Grade 8Math

Dilation

Grade 8 math lesson on dilation transformations that enlarge or reduce figures using a center point and scale factor. Students learn to perform dilations on the coordinate plane, find scale factors, and understand how dilation creates similar figures.

Key Concepts

Property A dilation is a transformation that produces an image that is the same shape as the original, but is a different size. A dilation is an 'enlargement,' while a contraction makes the figure smaller. Dilations are similarity transformations.

Examples Dilating a rectangle with vertices $(1,1), (4,1), (4,3), (1,3)$ by a scale factor of 3 from the origin gives new vertices at $(3,3), (12,3), (12,9), (3,9)$. A circle with a radius of 12 units undergoes a contraction with a scale factor of $\frac{1}{4}$. Its new radius is 3 units.
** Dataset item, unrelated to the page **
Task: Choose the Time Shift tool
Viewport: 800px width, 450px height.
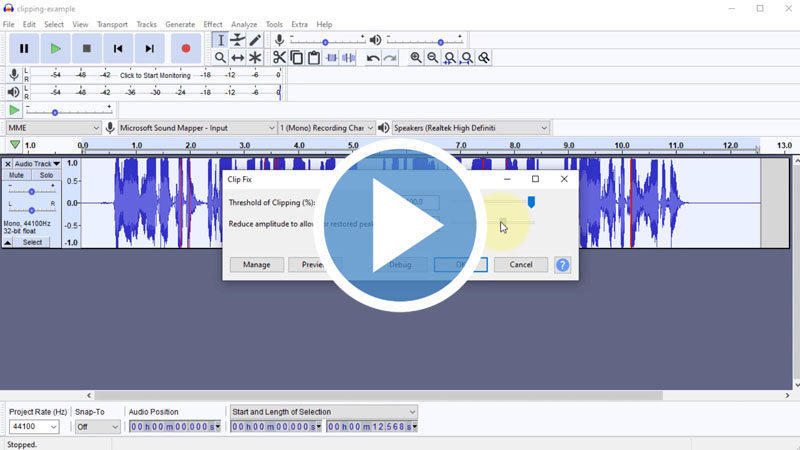Action: click(x=238, y=58)
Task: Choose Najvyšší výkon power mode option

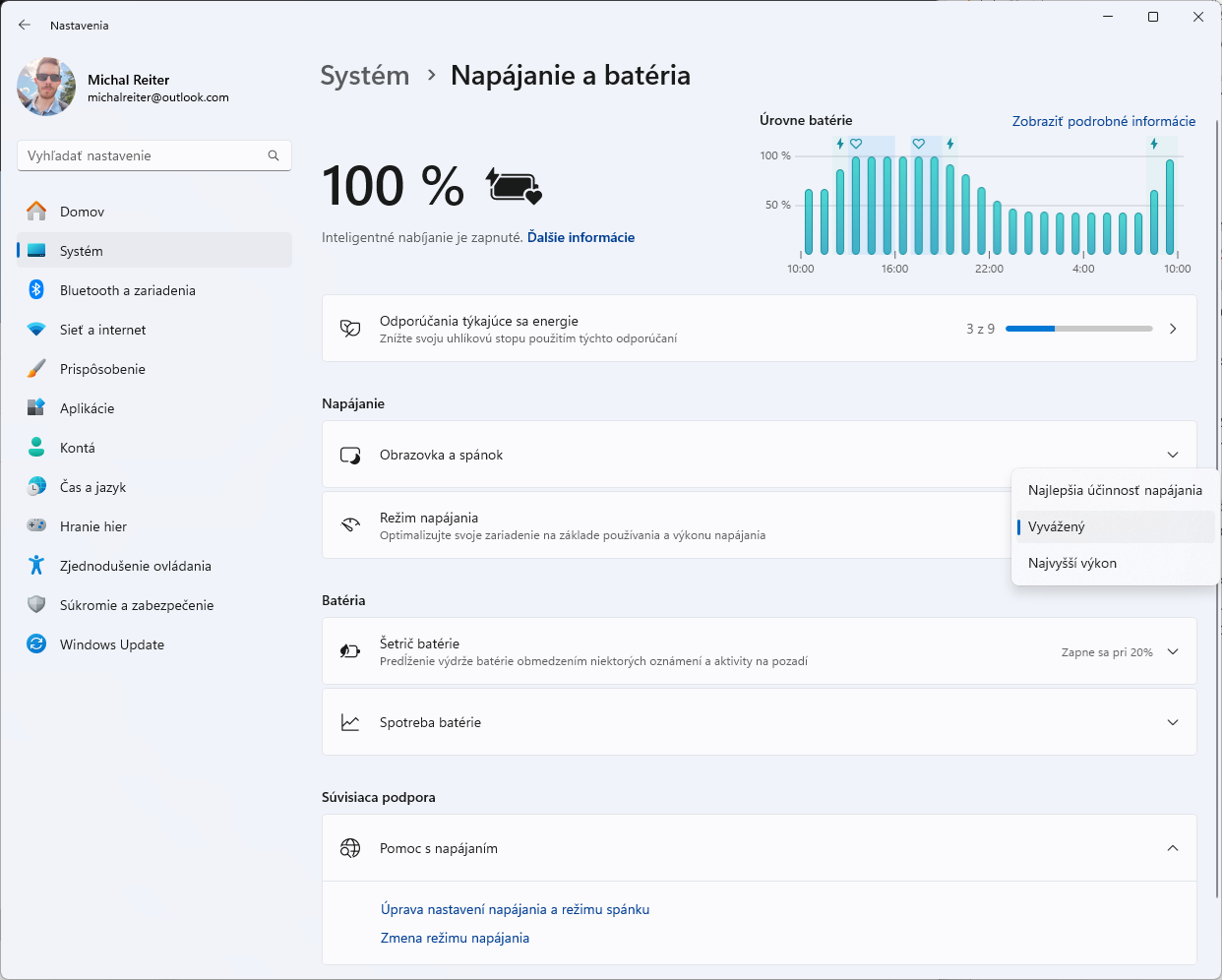Action: tap(1072, 563)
Explanation Think of dilation as using the zoom on your phone's camera. If the scale factor is greater than 1, you're zooming in and the shape gets bigger (enlargement). If the scale factor is between 0 and 1, you're zooming out and it gets smaller (contraction). The shape's proportions stay the same, but its size changes proportionally from a center point.

Common Questions

What is a dilation in math?

A dilation is a transformation that enlarges or reduces a figure proportionally from a center point. The scale factor determines how much the figure is stretched (scale factor > 1) or shrunk (scale factor between 0 and 1).
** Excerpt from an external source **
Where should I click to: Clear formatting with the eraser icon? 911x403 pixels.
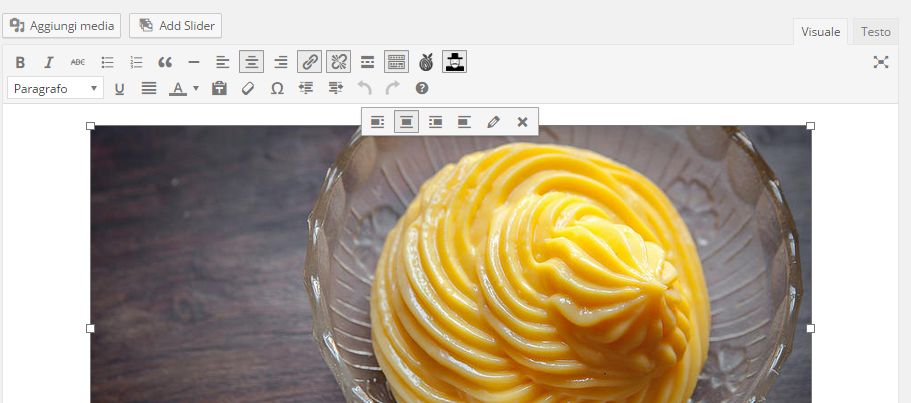[x=248, y=88]
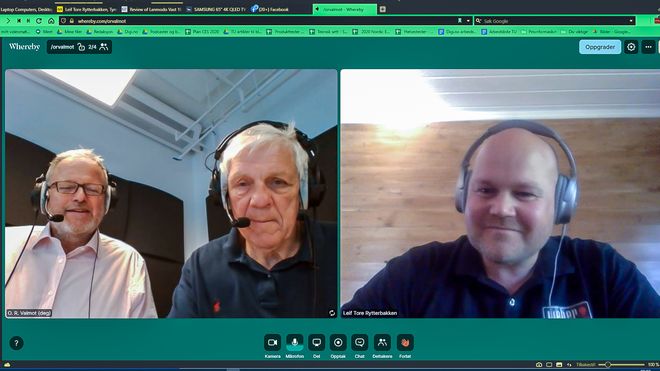
Task: Click the Oppgrader button
Action: (600, 47)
How do you perform a dilation on the coordinate plane?

To dilate a figure with center at the origin, multiply each vertex coordinate by the scale factor. For scale factor 3, point (2, 4) maps to (6, 12). The figure is the same shape but three times larger.
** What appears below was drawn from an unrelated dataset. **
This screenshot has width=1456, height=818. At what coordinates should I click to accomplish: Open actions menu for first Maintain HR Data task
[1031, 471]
What is the relationship between dilation and similar figures?

Dilation always produces a similar figure — same shape, different size. The original and dilated figures have equal corresponding angles and proportional corresponding sides, which is the definition of similarity.

What happens when the scale factor of a dilation is 1?

When the scale factor is 1, the dilation produces a congruent figure (same size and shape) at the same location — it is effectively no change. When the scale factor is negative, the figure is also reflected through the center.